It seems that they recreated a Service Mesh. Running Istio or Consul Connect takes care or the vast majority of issues listed in this post: Encryption, Identity, access control. And even trasparently for the developpers (no modification of the code...)
Isn't Istio implemented mostly as a sidecar container(Envoy Proxy) though? The article mentions they are running containers via their Tupperware orchestrator. If they are largely running containerized where is the scaling issue with adding sidecars to implement the service mesh? I don't have any experience with Istio but I'm genuinely curious along which axis it(or Connect, Linkerd etc) doesn't scale.

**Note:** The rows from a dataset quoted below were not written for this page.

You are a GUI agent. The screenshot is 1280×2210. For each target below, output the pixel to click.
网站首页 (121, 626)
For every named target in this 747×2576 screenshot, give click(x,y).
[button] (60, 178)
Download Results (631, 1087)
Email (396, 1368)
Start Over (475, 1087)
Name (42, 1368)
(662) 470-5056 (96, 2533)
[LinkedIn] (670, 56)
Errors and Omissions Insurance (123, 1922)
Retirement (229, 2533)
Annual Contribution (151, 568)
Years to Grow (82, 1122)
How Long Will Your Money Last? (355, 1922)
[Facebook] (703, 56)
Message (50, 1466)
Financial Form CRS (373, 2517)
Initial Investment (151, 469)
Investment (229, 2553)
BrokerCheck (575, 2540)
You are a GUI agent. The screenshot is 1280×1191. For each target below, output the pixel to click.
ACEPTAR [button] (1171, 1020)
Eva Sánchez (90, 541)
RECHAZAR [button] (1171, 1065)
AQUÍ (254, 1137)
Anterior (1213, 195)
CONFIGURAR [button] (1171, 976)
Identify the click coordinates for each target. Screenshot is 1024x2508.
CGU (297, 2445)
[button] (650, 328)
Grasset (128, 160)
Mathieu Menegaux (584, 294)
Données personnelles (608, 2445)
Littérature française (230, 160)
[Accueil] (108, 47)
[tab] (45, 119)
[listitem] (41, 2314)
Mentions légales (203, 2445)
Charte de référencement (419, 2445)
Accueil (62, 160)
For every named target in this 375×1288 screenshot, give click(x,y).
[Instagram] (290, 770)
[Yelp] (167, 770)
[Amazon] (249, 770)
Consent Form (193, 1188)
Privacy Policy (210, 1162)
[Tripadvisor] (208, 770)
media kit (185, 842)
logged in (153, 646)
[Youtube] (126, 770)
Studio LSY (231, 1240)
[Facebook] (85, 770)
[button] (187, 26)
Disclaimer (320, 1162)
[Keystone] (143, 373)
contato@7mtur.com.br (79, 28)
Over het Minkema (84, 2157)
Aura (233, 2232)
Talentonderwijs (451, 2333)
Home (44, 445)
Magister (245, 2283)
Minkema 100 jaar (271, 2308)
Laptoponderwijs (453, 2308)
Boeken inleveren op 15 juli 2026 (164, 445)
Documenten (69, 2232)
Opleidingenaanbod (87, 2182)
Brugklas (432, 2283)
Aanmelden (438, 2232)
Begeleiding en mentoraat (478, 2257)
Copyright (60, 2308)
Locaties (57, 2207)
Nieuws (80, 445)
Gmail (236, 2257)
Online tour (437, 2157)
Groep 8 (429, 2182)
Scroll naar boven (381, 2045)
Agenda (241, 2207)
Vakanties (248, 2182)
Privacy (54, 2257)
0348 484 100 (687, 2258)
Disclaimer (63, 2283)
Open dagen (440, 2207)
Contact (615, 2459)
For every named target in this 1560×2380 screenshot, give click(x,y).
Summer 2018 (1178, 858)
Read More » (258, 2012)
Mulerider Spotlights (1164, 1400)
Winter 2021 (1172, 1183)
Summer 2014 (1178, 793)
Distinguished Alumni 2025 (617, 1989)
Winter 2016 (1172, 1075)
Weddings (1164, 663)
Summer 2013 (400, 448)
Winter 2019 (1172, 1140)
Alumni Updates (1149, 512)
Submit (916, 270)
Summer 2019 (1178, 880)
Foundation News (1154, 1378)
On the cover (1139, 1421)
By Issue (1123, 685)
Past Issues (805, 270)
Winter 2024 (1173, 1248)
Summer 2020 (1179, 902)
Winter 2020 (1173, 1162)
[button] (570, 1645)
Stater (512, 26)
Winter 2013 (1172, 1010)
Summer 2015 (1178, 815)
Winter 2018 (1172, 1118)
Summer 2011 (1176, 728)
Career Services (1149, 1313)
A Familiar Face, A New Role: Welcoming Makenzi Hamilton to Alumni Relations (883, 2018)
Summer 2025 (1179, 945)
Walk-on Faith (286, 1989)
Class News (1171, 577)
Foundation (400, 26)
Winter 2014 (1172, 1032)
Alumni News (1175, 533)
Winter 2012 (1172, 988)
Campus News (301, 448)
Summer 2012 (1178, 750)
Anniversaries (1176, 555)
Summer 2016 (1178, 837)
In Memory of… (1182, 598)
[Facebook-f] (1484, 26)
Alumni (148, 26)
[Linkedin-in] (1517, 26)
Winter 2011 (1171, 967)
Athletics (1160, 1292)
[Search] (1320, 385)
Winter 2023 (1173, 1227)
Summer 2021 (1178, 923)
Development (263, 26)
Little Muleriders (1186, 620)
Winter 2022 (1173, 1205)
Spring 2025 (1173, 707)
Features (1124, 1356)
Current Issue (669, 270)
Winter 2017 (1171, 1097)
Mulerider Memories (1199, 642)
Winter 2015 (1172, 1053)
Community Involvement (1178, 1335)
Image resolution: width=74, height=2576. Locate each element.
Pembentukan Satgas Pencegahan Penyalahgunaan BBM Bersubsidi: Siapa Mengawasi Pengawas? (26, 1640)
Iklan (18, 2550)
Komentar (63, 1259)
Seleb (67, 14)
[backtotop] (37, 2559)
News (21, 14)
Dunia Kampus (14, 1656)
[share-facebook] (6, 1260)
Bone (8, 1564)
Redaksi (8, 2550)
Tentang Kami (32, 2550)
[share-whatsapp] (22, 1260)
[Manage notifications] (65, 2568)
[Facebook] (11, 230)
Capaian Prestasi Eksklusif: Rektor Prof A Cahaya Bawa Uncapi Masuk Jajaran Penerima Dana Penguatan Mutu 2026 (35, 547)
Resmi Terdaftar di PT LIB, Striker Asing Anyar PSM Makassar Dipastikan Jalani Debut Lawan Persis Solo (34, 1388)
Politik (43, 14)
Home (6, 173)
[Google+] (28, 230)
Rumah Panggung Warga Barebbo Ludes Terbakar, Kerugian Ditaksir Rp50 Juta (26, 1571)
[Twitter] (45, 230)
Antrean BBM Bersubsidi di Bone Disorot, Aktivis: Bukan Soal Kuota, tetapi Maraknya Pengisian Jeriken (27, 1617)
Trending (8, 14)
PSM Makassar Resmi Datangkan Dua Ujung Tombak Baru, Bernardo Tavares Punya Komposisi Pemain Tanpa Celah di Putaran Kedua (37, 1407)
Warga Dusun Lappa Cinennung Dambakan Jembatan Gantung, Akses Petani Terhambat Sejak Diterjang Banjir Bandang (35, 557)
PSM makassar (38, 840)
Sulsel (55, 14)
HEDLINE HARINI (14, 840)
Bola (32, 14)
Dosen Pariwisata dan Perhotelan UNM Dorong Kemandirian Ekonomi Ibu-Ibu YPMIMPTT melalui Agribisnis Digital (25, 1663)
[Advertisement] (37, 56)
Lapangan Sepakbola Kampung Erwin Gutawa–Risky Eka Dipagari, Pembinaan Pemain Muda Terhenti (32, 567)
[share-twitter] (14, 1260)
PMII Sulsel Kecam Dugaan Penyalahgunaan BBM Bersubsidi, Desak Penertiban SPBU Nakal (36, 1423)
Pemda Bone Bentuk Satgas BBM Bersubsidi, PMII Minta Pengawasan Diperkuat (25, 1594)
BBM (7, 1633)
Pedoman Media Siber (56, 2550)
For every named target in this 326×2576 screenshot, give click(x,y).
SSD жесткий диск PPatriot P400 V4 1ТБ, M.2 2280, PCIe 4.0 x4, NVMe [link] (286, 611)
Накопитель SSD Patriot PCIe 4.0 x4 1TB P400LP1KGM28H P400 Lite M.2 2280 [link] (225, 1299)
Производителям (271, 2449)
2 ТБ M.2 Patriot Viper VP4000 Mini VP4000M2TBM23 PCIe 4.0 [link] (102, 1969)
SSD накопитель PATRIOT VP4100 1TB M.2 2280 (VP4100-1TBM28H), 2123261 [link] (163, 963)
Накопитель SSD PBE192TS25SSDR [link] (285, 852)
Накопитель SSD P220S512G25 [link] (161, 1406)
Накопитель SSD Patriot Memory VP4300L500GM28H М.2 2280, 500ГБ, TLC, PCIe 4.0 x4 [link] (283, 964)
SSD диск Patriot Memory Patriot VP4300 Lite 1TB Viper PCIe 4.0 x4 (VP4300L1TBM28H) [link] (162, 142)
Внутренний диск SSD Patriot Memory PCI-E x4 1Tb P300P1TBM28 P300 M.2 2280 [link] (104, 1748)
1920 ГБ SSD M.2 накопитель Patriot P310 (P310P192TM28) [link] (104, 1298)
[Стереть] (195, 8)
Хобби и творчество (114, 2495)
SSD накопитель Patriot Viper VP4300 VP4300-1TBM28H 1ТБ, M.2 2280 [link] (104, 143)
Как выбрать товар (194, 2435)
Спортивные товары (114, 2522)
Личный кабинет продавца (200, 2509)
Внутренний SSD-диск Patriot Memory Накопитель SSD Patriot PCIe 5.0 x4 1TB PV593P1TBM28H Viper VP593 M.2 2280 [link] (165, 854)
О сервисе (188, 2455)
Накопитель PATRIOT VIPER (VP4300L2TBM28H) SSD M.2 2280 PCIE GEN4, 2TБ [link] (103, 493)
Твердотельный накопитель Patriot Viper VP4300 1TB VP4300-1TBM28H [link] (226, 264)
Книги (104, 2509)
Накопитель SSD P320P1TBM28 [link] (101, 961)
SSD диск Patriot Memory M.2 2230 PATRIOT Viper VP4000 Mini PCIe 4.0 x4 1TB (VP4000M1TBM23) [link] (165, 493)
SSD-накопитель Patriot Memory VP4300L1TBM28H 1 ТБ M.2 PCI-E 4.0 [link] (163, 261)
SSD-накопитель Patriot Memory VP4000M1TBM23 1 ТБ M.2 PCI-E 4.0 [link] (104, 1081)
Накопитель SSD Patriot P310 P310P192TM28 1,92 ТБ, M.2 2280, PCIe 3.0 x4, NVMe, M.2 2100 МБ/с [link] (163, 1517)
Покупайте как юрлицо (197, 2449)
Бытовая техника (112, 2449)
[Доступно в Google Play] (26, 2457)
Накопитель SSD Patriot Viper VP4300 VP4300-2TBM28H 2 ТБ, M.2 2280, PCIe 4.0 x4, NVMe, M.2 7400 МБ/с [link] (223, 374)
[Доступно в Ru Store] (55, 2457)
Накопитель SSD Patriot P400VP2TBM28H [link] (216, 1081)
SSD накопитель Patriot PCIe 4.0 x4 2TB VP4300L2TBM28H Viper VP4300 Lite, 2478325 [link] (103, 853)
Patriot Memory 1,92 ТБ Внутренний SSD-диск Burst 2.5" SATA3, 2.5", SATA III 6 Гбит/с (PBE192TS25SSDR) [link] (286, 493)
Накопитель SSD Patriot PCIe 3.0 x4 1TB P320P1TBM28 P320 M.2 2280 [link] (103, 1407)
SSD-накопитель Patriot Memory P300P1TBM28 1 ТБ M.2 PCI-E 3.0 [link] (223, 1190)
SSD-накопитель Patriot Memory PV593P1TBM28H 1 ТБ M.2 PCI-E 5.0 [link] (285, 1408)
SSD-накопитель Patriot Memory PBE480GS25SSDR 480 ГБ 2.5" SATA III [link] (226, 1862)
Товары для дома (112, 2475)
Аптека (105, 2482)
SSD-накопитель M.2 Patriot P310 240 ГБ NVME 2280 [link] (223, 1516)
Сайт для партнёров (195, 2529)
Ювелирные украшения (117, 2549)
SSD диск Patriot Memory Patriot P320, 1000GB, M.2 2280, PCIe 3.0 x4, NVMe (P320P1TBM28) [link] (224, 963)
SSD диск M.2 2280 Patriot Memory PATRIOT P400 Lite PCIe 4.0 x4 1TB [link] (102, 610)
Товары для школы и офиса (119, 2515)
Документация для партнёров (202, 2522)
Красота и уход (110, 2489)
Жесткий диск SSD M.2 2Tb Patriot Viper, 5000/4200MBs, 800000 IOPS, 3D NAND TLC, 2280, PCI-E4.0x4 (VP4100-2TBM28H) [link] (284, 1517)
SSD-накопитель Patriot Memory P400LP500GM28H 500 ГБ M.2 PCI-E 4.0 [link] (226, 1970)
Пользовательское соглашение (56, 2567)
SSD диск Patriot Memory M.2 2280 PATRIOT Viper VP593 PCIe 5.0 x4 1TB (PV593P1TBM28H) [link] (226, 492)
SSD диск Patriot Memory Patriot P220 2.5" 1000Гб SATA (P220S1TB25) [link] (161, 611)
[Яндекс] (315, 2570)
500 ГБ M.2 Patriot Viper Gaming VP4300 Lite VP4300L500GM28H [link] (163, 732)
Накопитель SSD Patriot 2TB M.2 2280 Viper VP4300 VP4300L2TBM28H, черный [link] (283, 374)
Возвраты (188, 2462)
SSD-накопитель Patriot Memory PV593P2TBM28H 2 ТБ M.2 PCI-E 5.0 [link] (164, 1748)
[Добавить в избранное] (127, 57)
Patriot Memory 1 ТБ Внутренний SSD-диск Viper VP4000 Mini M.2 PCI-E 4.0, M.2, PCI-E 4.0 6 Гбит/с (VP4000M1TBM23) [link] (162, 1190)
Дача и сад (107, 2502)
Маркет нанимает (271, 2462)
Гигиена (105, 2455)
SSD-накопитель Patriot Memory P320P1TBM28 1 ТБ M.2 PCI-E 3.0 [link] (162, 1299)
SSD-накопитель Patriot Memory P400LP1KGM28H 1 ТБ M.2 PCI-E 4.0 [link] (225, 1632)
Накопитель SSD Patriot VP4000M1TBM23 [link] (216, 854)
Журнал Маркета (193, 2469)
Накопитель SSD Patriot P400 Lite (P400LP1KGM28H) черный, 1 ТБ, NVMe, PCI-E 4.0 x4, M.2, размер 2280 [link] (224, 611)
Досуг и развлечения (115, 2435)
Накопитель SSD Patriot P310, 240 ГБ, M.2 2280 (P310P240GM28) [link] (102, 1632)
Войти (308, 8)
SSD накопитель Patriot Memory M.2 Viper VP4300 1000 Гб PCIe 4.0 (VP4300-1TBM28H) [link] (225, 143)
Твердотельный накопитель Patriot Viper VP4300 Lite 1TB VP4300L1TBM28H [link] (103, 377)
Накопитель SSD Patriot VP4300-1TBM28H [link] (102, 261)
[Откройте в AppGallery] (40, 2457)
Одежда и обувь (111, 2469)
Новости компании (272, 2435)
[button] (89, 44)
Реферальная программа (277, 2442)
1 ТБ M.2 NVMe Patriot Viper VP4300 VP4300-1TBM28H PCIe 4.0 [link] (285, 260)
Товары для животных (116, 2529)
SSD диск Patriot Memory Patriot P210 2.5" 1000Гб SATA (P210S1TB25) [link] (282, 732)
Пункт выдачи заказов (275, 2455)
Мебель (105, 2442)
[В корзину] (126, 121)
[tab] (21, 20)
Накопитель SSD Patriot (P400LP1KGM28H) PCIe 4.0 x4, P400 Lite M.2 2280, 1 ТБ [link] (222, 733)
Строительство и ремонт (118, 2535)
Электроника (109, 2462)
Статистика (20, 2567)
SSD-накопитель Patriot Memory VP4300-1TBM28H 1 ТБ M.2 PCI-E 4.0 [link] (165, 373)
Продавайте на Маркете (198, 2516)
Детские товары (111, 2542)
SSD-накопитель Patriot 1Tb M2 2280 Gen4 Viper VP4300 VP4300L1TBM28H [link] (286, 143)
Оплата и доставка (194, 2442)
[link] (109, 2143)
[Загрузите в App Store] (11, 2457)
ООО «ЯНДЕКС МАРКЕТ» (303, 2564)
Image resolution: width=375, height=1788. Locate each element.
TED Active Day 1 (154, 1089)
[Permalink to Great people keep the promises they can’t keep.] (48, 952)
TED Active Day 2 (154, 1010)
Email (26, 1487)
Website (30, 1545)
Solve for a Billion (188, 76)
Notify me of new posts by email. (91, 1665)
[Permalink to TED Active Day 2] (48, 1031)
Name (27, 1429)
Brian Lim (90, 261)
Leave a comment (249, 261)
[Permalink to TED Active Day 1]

Envoy is so slow that deployment at this scale would be too costly, or if you could afford it would immediately present itself as a huge opportunity for cost reduction. People who are measuring their tail latency in microseconds aren't going to tolerate Envoy's marginal latency, which will be milliseconds even at the median.
Indeed, Istio is very CPU heavy and probably not great for cloud use on a truly large scale just due to cost concerns. Shopify found it uses 50% more CPU then an alternative like Linkerd [1]. Istio also incurs much larger latency and lower throughput then Linkerd [2]. (To be clear, I don't have a dog in this Istio vs Linkerd fight, those are just some recent benchmarks I'm aware of)
Interesting, I wasn't aware that Istio has such performance issues. Isn't Google using this though as well or at least an internal version of it? Surely they are on the same scale as FB.
I'm curious at to what the cause of the latency is. TLS handshakes?